In general, it is quite nice to explain roughly in the commit message 
why the new locking order is ok. It would avoid reviewers to spend time 
guessing why it is fine.

In that particular case I am concerned about any potential concurrent 
access on anything related to a vIRQ.

[...]

>>>        set_bit(_IRQ_GUEST, &desc->status);
>>
>> This looks wrong to me. You don't want to execute any of the code below
>> if you are not able to route the pIRQ. For instance because the vIRQ has
>> already a desc assigned.
> 
> Ah, good point. Indeed I didn't consider the failure path. Should be
> easily fixed, though. Thanks for catching this.
> 
>>>    @@ -156,31 +141,19 @@ int gic_route_irq_to_guest(struct domain *d,
>>> unsigned int virq,
>>>            gic_set_irq_type(desc, desc->arch.type);
>>>        gic_set_irq_priority(desc, priority);
>>>    -    p->desc = desc;
>>> -    res = 0;
>>> -
>>> -out:
>>> -    vgic_unlock_rank(v_target, rank, flags);
>>> -
>>> -    return res;
>>> +    return vgic_connect_hw_irq(d, NULL, virq, desc);
>>>    }
>>>      /* This function only works with SPIs for now */
>>>    int gic_remove_irq_from_guest(struct domain *d, unsigned int virq,
>>>                                  struct irq_desc *desc)
>>>    {
>>> -    struct vcpu *v_target = vgic_get_target_vcpu(d->vcpu[0], virq);
>>> -    struct vgic_irq_rank *rank = vgic_rank_irq(v_target, virq);
>>> -    struct pending_irq *p = irq_to_pending(v_target, virq);
>>> -    unsigned long flags;
>>> +    int ret;
>>>          ASSERT(spin_is_locked(&desc->lock));
>>>        ASSERT(test_bit(_IRQ_GUEST, &desc->status));
>>> -    ASSERT(p->desc == desc);
>>
>> You dropped this assert but I don't see any replacement in the new code?
>> We really want to make sure the caller will not do something dumb here
>> (like passing a different desc).
> 
> So the first thing here is that I can't have anything dereferencing
> struct pending_irq here. Secondly the rank lock (protecting the p->
> structure) is only taken below, so nothing prevents this from changing
> between the ASSERT and the lock, AFAICS.

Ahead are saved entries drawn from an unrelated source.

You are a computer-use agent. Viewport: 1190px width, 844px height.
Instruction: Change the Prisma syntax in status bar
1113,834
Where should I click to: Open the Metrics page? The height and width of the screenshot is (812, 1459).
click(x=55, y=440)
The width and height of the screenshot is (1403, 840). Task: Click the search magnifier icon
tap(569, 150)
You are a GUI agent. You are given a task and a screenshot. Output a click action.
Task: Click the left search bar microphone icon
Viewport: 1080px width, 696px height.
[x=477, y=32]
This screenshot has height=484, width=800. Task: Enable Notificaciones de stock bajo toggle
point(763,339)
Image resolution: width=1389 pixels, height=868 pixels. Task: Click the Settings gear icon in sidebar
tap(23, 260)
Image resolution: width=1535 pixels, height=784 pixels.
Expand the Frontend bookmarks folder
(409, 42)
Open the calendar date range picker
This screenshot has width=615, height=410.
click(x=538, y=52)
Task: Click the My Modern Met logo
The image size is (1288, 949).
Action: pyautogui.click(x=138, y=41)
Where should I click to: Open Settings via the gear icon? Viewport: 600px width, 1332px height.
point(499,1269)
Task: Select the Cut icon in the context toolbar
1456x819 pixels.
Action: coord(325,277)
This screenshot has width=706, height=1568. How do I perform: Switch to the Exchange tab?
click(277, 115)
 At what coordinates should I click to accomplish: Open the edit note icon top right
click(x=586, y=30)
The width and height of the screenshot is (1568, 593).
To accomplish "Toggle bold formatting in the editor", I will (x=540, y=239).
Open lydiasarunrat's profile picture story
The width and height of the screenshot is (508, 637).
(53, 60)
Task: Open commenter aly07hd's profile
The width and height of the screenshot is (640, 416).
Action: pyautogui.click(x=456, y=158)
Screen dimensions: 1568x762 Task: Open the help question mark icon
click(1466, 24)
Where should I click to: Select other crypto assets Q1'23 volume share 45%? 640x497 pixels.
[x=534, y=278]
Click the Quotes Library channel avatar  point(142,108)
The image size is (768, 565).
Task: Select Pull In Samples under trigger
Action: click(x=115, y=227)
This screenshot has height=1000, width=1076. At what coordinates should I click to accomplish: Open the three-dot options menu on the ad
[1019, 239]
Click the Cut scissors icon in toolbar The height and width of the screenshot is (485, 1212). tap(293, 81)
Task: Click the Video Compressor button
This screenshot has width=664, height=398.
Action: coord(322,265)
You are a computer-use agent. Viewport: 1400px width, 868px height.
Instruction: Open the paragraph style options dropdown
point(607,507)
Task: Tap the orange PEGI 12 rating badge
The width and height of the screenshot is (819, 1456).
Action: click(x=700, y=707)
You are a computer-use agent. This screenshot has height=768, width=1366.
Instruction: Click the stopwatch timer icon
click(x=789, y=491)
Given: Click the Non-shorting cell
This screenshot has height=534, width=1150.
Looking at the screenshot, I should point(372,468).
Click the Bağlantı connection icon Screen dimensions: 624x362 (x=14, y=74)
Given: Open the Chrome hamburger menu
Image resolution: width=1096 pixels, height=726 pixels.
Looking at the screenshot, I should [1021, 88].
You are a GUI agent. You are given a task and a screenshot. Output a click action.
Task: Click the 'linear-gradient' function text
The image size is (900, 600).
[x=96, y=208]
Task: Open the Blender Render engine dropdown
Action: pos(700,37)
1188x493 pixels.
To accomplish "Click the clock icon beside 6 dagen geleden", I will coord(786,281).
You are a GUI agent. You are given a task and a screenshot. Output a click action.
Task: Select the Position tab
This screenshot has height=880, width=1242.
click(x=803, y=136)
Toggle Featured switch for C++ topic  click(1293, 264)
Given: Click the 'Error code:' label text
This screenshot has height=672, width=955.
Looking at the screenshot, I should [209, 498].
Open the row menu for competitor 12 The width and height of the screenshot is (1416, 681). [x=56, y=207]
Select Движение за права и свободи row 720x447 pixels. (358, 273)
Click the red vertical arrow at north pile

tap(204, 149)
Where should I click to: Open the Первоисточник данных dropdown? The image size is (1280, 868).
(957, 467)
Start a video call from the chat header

You could move the ASSERT within the lock, right?

> And to be honest, I don't really get the purpose of this ASSERT: the
> desc pointer is taken from the pending_irq in the caller, but without
> any locks. So if I am not mistaken, it could race with a
> gic_route_irq_to_xen(), and that would lead to the ASSERT triggering,
> just because of this race and not because of the code being broken
> ultimately.
> I *could* get the irq_desc by calling the new vgic_get_hw_irq_desc() -
> again. Not sure if that is useful, though.
> Another possibility would be to rethink this whole functionality:
> The only caller (release_guest_irq() in irq.c) gets a virtual IRQ
> number, then finds the associated irq_desc, only to lock it. Then it
> passes both the virtual IRQ number and the irq_desc to this function,
> where both are rechecked. The reason for this redundancy seems to be
> some locking order (irq_desc first?), however I can't find any
> documentation about this.
> So I wonder if we could just pass on only the virtual IRQ number, and
> let it up to this function here to safely retrieve the right irq_desc.

While I agree that the ASSERT without any lock is dangerous, it could at 
least catch someone passing the wrong irq_desc. Something will really go 
wrong if you disable pIRQ A but the irq_desc was belonging to pIRQ B.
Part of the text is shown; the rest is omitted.